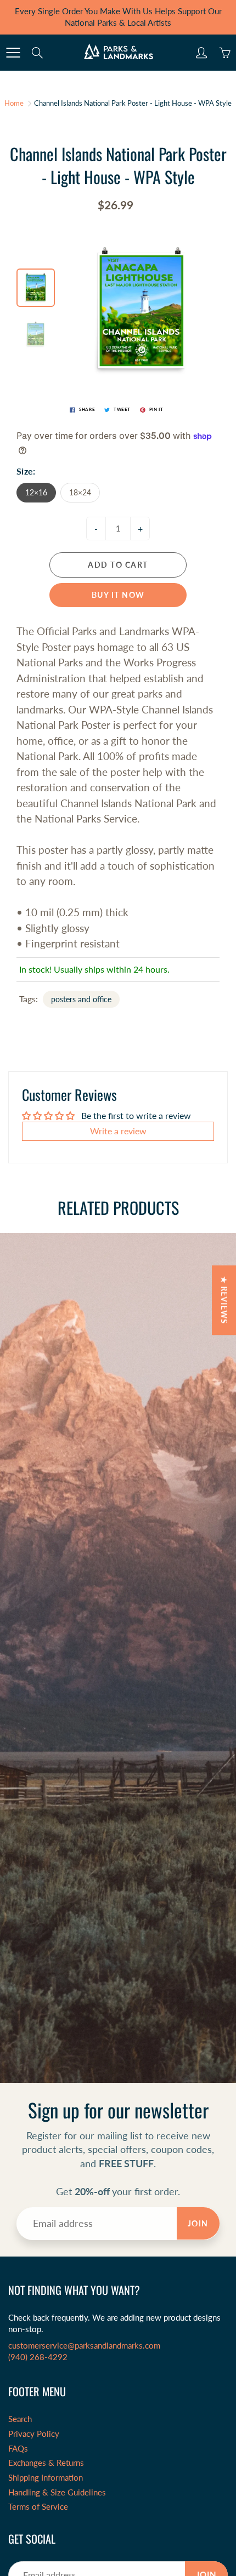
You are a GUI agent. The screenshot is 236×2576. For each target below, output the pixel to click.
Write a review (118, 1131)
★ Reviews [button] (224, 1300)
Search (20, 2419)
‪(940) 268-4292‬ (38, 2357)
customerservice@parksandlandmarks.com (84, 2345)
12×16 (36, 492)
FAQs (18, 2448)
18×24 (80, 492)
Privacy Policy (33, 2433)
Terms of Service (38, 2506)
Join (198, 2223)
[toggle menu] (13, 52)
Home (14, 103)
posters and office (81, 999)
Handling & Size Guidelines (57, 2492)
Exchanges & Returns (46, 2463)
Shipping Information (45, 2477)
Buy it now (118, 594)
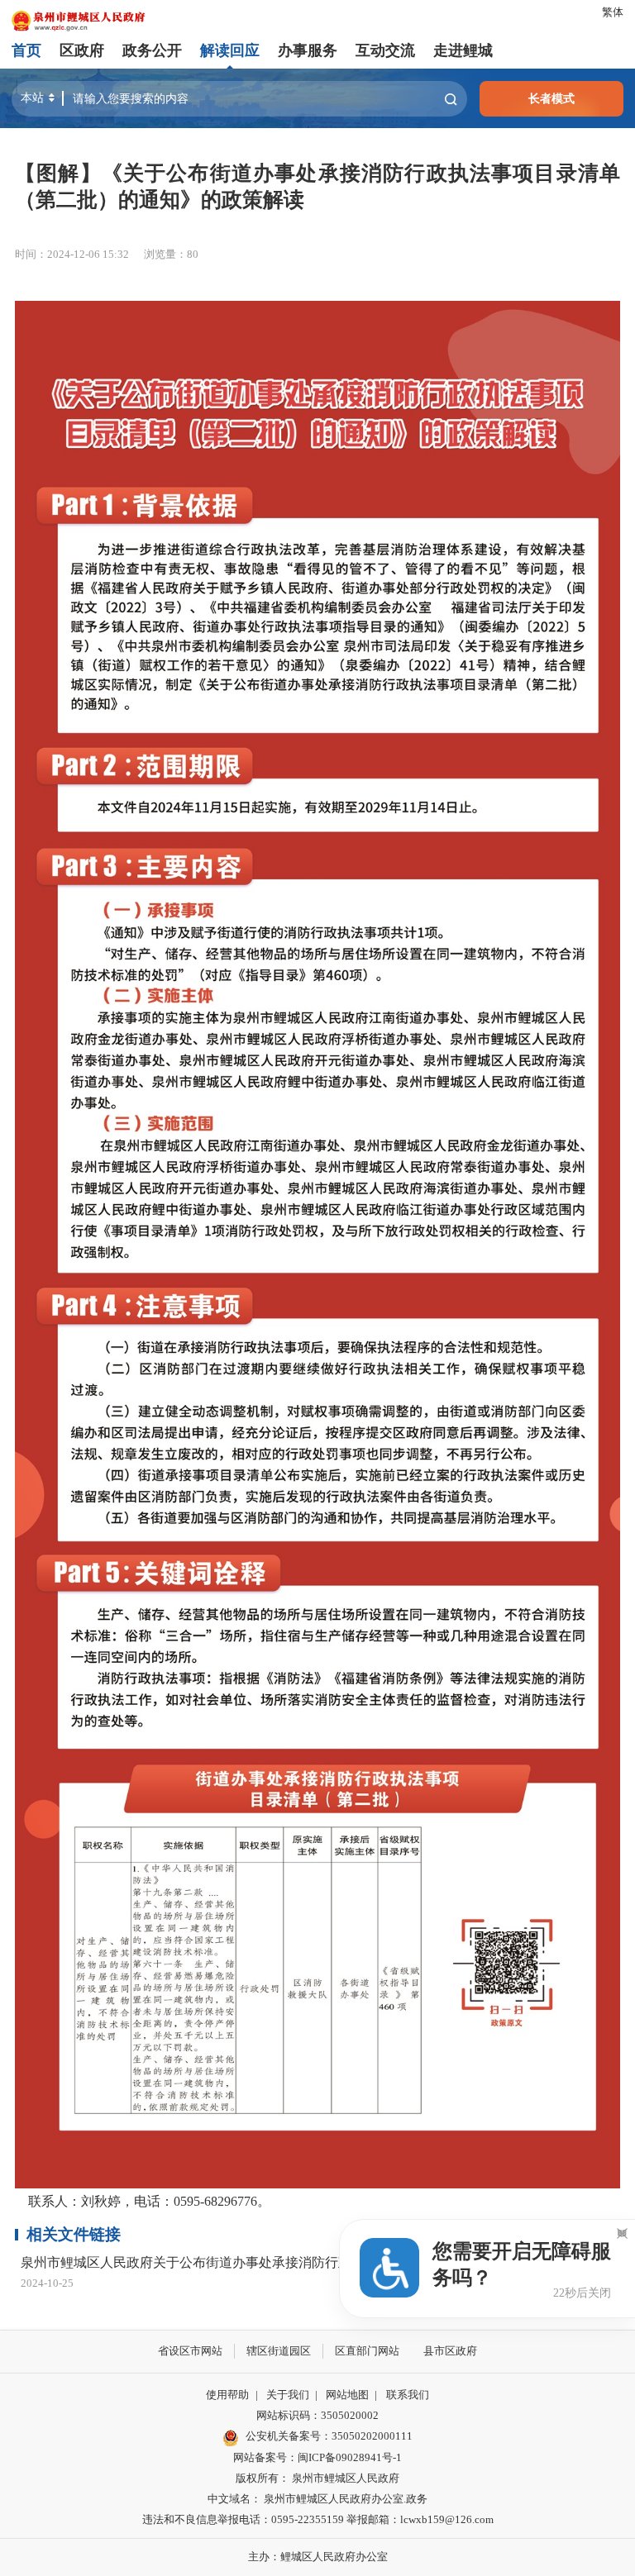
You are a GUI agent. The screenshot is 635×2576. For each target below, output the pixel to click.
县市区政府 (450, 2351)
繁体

********

§ **DIRECTIONS FOR THIS TASK**
Without the pictures, write out the listing exactly as it appears above.

§ **OUTPUT OF THE TASK**
You are a GUI agent. The screenshot is 236×2576. For each target below, output the pixel to click.
Write a review (118, 1131)
★ Reviews [button] (224, 1300)
Search (20, 2419)
‪(940) 268-4292‬ (38, 2357)
customerservice@parksandlandmarks.com (84, 2345)
12×16 (36, 492)
FAQs (18, 2448)
18×24 (80, 492)
Privacy Policy (33, 2433)
Terms of Service (38, 2506)
Join (198, 2223)
[toggle menu] (13, 52)
Home (14, 103)
posters and office (81, 999)
Handling & Size Guidelines (57, 2492)
Exchanges & Returns (46, 2463)
Shipping Information (45, 2477)
Buy it now (118, 594)
You are a GUI agent. The screenshot is 635×2576. For each target below, output the pixel to click.
县市区政府 (450, 2351)
繁体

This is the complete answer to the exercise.